▶ [REQUIREMENT]
Word for word, quote the lines from the one containing "You are a GUI" to the end of the entries below, including both. Leave pictures out.

▶ [EXTRACTED ENTRIES]
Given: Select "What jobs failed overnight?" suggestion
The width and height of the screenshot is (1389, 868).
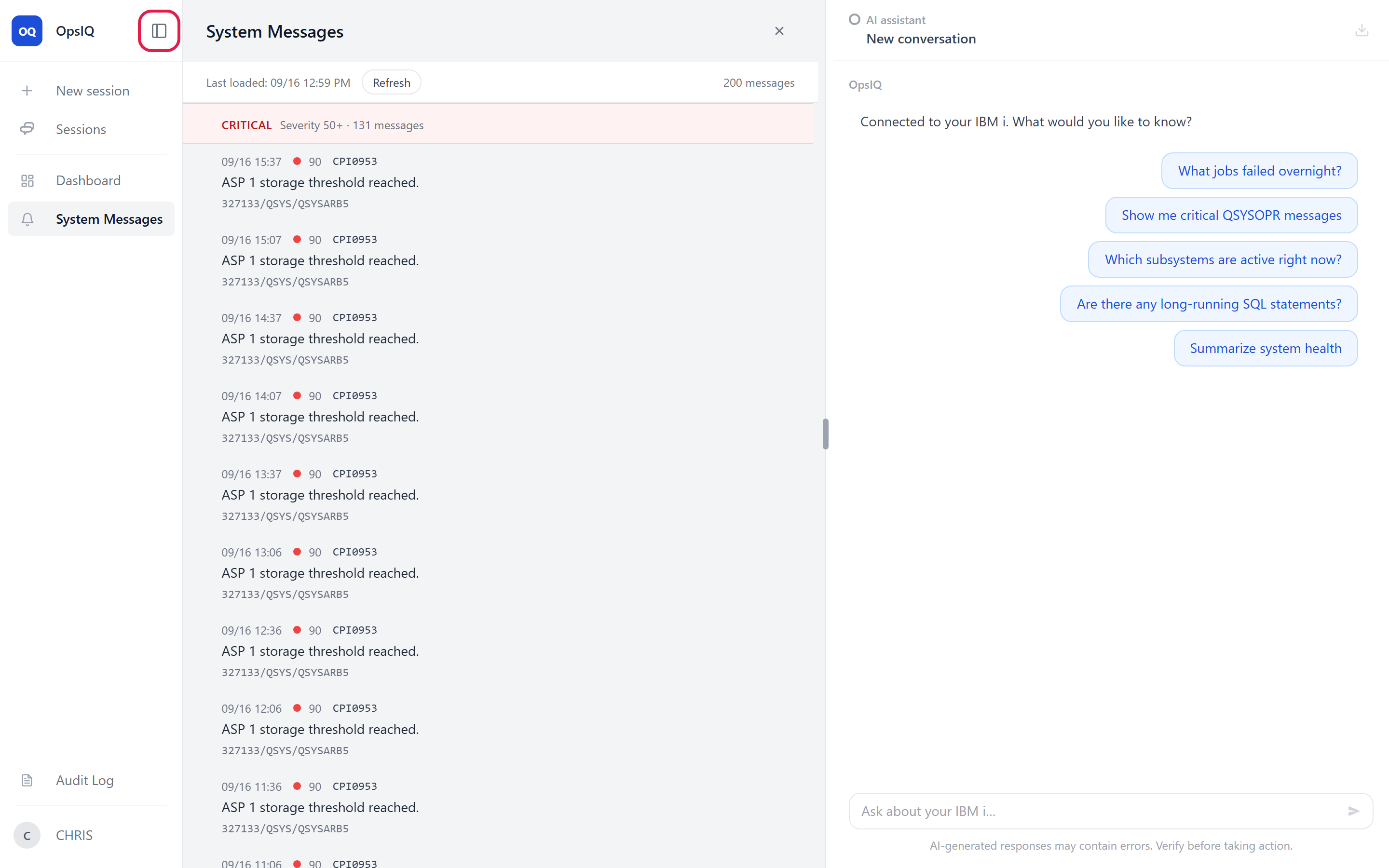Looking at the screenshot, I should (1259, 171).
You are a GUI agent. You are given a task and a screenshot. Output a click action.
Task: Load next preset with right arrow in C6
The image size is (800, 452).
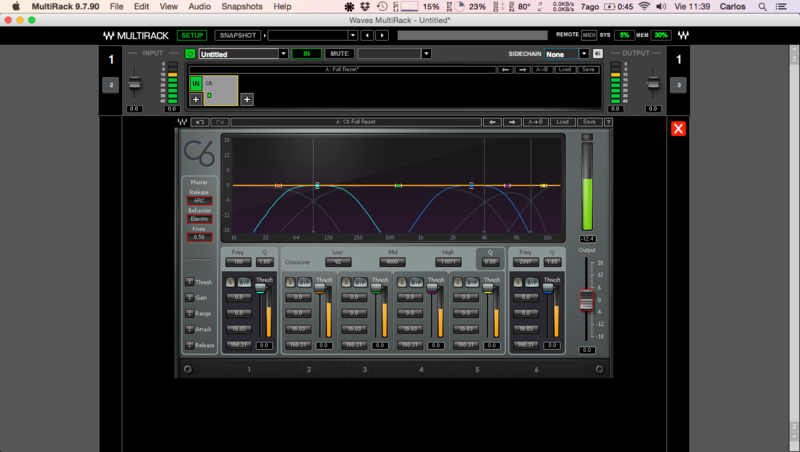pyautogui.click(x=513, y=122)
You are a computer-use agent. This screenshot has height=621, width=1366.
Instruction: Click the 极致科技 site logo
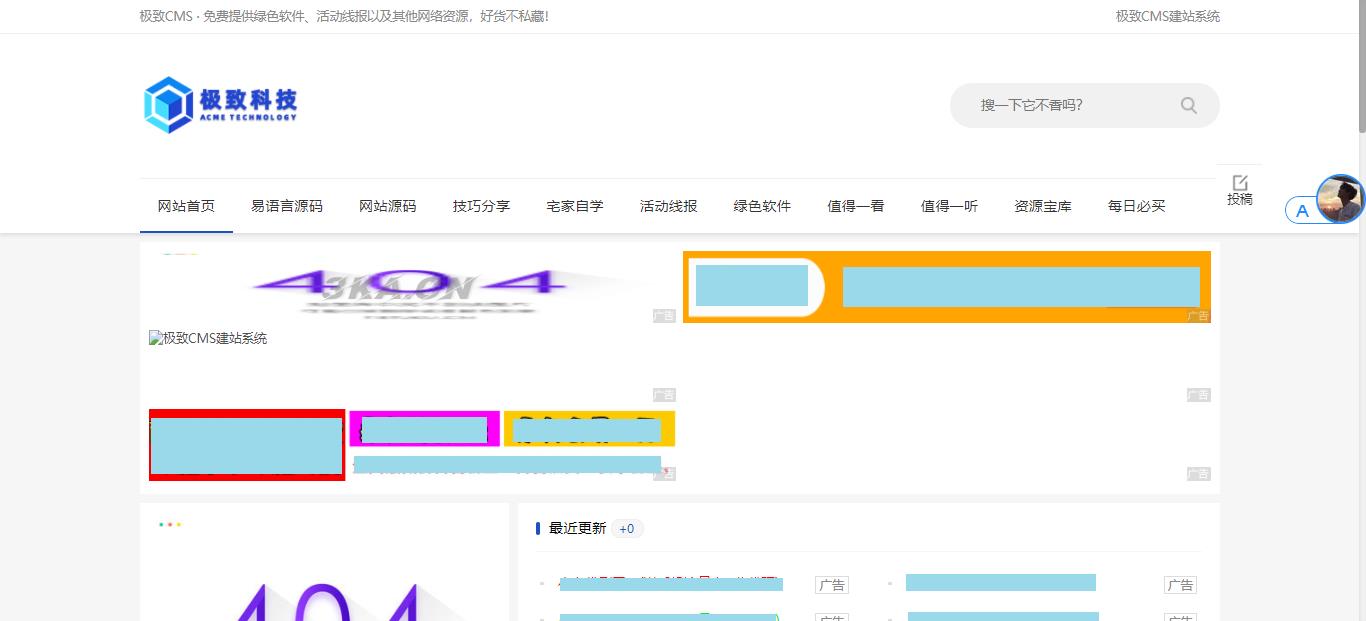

▶ [RESULT OF THIS EXERCISE]
You are a GUI agent. You are given a task and a screenshot. Output a click action.
Task: Load next preset with right arrow in C6
The image size is (800, 452).
pyautogui.click(x=513, y=122)
You are a computer-use agent. This screenshot has height=621, width=1366.
Instruction: Click the 极致科技 site logo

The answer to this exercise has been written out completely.